Researchers Uncover ‘DNSBomb’ – A New PDoS Attack Exploiting Legitimate DNS Features

Scientists have unveiled the details of a powerful and efficient new technique called the “pulsing denial-of-service” (PDoS) attack, which leverages DNS queries and responses to achieve an attack amplification factor of 20,000 times.

The attack, known as DNSBomb (CVE-2024-33655), exploits legitimate DNS features such as query rate limiting, response timeouts, query aggregation, and maximum response size settings. These mechanisms enable the creation of synchronized response streams using a specially designed authoritative server and a vulnerable recursive DNS resolver.

DNSBomb

Mechanism of the DNSBomb Attack

Experts explain that DNSBomb utilizes numerous widely implemented DNS mechanisms to accumulate queries sent at a low rate, increase their size in responses, and concentrate all responses into short, high-volume bursts to simultaneously overwhelm target systems.

Attack Strategy

The attack model involves IP spoofing multiple DNS queries to a domain controlled by the attacker and delaying responses to aggregate numerous replies. The objective of DNSBomb is to overwhelm the victim with periodic bursts of amplified traffic that are difficult to detect.

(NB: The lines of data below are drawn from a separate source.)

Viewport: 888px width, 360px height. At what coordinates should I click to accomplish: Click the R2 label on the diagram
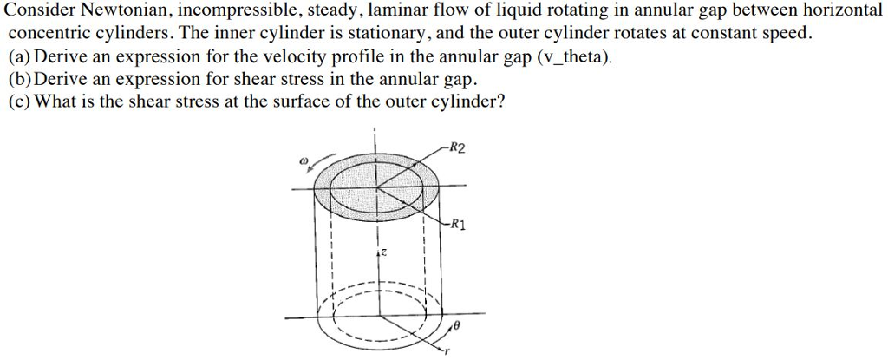(x=457, y=149)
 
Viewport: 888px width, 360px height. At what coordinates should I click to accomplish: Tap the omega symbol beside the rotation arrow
(x=304, y=161)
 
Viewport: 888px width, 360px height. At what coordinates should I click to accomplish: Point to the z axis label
(x=383, y=252)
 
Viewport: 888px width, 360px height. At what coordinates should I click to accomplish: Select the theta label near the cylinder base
(x=457, y=327)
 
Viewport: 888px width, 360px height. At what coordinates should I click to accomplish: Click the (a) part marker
(x=21, y=57)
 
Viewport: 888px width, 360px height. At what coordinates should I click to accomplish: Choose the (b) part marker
(x=21, y=79)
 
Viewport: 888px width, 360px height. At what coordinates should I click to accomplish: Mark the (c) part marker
(x=21, y=102)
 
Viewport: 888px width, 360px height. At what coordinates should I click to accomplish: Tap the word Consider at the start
(x=42, y=10)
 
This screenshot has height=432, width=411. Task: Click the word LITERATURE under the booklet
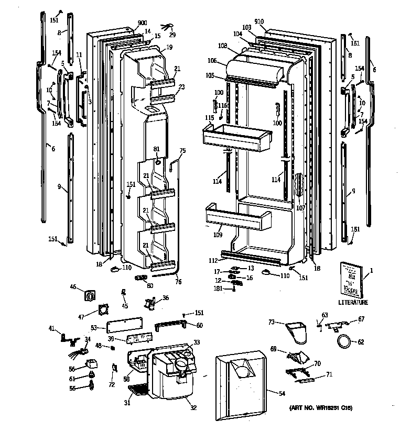[352, 302]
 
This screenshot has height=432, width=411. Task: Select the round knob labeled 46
[90, 296]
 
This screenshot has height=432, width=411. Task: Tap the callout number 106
[212, 60]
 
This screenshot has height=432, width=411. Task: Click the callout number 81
[156, 150]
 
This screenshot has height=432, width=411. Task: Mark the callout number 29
[173, 35]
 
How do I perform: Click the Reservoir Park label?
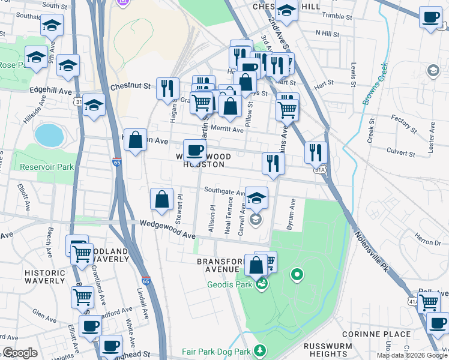point(46,167)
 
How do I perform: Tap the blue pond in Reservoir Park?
point(49,135)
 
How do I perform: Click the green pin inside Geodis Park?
point(296,275)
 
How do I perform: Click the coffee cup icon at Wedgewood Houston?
point(194,149)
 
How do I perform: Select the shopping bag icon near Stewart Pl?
point(161,200)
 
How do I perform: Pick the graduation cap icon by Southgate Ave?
point(256,197)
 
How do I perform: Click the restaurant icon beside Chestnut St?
point(167,88)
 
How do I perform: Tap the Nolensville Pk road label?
point(370,251)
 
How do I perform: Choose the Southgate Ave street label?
point(224,193)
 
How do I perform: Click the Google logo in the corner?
point(20,353)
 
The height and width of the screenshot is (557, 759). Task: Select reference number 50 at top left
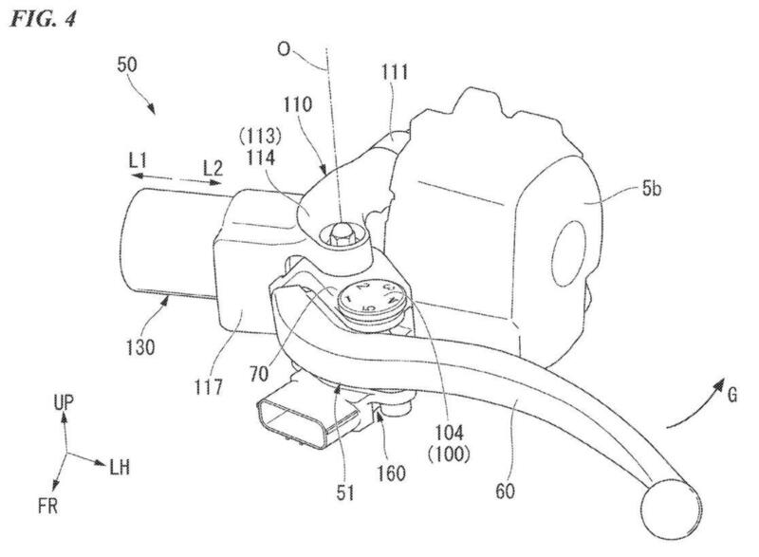pos(129,65)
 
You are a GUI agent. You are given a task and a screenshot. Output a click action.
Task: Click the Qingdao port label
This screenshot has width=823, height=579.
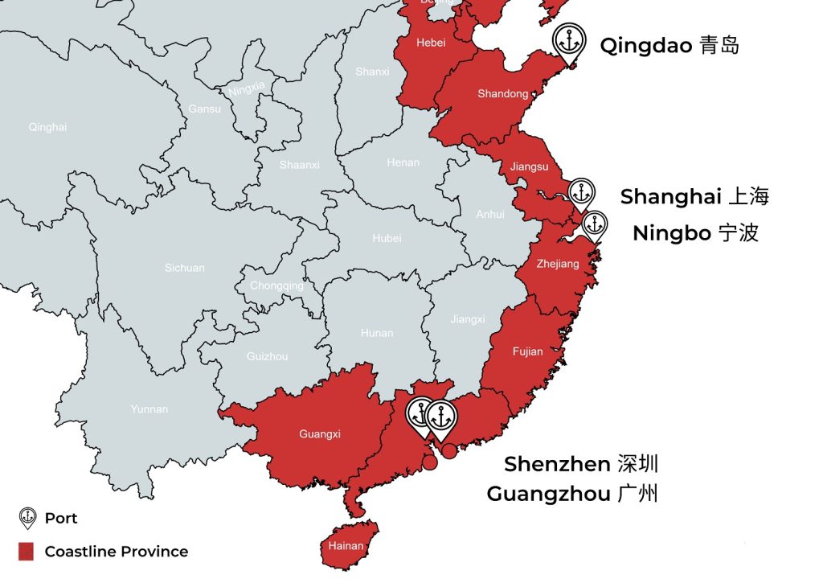coord(669,45)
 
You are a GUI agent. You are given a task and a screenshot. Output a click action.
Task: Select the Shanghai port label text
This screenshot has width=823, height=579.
coord(694,196)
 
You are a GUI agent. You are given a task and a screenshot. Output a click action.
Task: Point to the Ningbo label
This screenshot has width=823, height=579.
coord(695,233)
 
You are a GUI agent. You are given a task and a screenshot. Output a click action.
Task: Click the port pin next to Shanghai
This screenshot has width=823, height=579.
coord(581,194)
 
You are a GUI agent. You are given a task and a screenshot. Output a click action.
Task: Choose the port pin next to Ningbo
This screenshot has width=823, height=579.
coord(595,225)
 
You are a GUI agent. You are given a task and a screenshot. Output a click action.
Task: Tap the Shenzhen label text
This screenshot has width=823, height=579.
coord(581,464)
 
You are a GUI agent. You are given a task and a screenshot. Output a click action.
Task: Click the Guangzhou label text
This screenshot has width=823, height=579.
coord(572,494)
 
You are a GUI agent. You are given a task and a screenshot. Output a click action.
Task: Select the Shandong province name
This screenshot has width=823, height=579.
coord(503,94)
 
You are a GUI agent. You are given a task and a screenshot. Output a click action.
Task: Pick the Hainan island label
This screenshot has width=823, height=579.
coord(346,546)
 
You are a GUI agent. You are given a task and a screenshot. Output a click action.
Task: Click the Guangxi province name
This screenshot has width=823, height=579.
coord(320,434)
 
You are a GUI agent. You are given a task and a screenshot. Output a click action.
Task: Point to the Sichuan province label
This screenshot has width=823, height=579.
coord(185,268)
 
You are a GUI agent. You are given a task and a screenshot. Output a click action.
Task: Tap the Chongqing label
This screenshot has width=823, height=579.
coord(276,285)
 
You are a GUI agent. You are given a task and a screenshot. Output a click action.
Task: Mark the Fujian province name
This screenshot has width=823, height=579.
coord(527,351)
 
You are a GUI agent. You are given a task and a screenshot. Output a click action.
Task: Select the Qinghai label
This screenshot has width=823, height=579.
coord(47,127)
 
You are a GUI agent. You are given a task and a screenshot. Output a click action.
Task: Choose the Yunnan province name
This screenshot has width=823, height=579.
coord(149,409)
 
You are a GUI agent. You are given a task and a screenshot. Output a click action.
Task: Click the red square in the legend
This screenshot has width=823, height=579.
coord(27,552)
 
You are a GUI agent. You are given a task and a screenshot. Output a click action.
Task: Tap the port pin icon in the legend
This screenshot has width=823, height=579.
coord(27,518)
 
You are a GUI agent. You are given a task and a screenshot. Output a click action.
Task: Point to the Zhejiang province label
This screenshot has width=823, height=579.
coord(558,264)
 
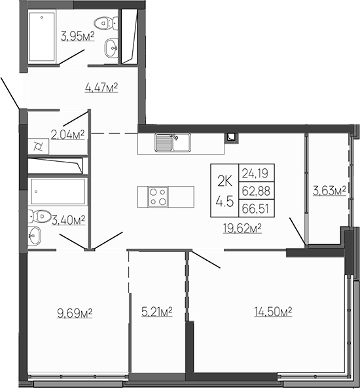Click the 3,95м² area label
click(77, 36)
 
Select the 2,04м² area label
click(70, 136)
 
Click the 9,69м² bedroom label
click(74, 314)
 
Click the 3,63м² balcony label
click(328, 191)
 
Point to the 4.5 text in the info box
click(225, 202)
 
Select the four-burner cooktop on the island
click(158, 196)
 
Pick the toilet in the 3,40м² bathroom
click(41, 215)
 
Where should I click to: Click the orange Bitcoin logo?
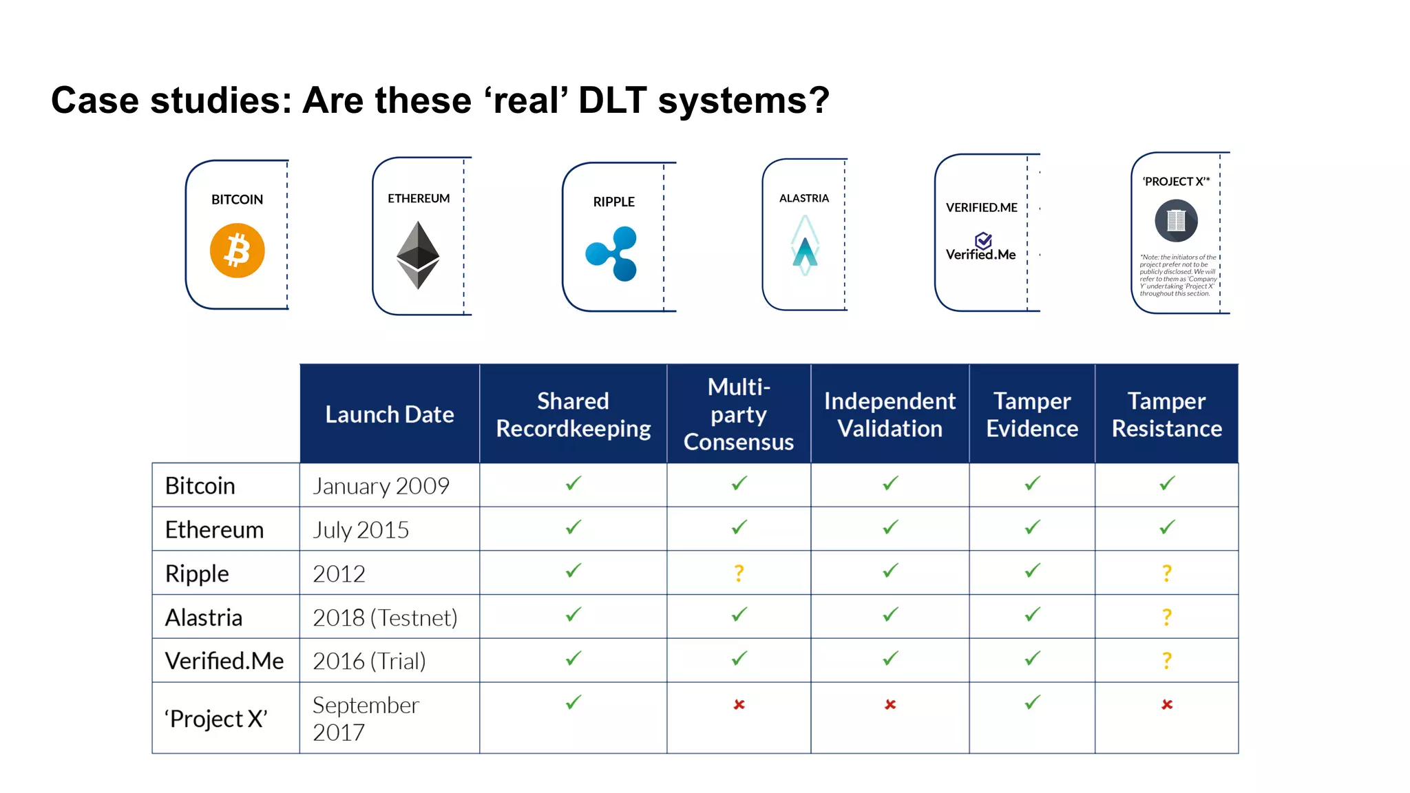point(237,251)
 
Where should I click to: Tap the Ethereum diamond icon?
point(418,255)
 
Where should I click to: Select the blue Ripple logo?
point(612,253)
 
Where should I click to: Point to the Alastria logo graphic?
point(804,246)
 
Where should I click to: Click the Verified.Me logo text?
point(980,254)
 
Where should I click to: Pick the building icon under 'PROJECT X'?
point(1176,221)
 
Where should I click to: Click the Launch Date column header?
point(390,414)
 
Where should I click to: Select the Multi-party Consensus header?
point(739,414)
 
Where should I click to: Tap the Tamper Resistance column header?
point(1166,414)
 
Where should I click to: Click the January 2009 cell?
point(381,486)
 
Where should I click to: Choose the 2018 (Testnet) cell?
point(385,617)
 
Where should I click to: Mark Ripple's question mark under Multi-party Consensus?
point(739,573)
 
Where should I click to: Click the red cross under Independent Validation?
point(890,704)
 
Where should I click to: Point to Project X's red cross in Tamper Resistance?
point(1166,704)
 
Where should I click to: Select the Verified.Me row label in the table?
point(224,661)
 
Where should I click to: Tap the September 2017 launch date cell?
point(366,718)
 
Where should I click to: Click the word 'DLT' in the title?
point(612,101)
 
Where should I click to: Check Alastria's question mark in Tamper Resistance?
point(1166,617)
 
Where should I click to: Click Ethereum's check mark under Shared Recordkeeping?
point(574,528)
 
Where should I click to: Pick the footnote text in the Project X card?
point(1177,275)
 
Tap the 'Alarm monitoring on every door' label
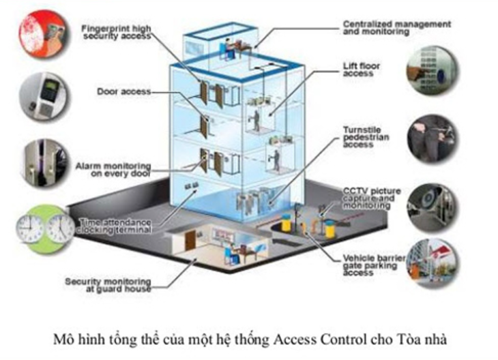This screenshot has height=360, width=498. (113, 168)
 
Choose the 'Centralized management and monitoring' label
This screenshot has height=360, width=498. (396, 27)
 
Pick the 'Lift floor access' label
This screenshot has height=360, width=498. (361, 70)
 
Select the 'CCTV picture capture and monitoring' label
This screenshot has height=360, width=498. (371, 198)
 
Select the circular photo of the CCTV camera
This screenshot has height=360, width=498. (433, 202)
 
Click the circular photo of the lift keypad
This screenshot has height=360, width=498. (433, 70)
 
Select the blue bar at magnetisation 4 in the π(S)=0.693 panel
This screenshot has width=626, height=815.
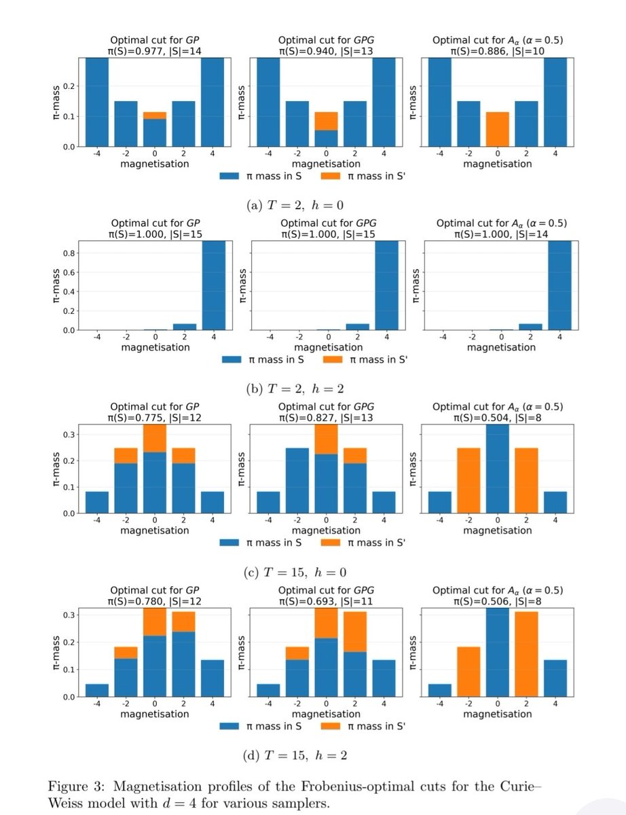[x=384, y=678]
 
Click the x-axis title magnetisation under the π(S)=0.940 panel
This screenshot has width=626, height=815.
[x=326, y=164]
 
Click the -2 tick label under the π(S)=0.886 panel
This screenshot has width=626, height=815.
[x=468, y=153]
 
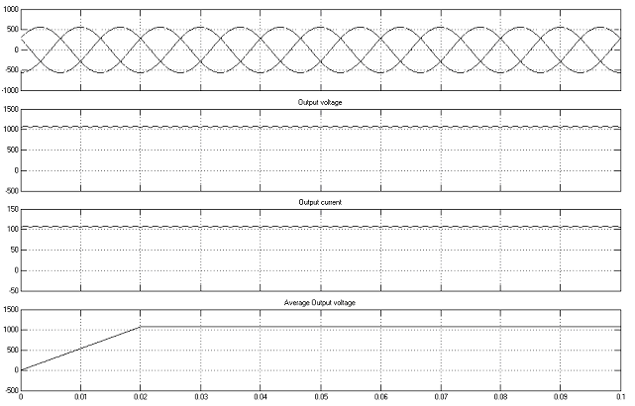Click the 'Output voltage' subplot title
(320, 102)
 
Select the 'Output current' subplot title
(320, 202)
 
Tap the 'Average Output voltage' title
(320, 303)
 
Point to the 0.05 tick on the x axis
(321, 397)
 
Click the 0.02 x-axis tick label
(141, 397)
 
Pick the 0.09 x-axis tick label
(561, 397)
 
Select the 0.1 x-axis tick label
(620, 397)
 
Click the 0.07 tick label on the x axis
(441, 397)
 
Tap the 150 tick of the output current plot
(13, 209)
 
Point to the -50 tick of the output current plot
(13, 290)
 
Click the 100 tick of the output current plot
(13, 230)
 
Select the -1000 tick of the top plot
(11, 90)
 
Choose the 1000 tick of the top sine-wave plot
(12, 9)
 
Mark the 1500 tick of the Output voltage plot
(12, 109)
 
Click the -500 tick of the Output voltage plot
(12, 191)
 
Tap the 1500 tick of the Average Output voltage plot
(12, 310)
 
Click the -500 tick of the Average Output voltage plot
(12, 390)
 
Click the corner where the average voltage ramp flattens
(141, 326)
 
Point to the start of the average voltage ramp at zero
(21, 370)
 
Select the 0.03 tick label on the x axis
(200, 397)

Presentation of Findings and Protective Measures

The research findings were presented at the 45th IEEE Symposium on Security and Privacy held last week in San Francisco, and previously at GEEKCON 2023 in Shanghai in October 2023.

The Internet Systems Consortium (ISC), which develops and maintains the BIND software suite, stated that their software is not vulnerable to DNSBomb. Additionally, existing mitigation measures are sufficiently effective in minimizing the risks.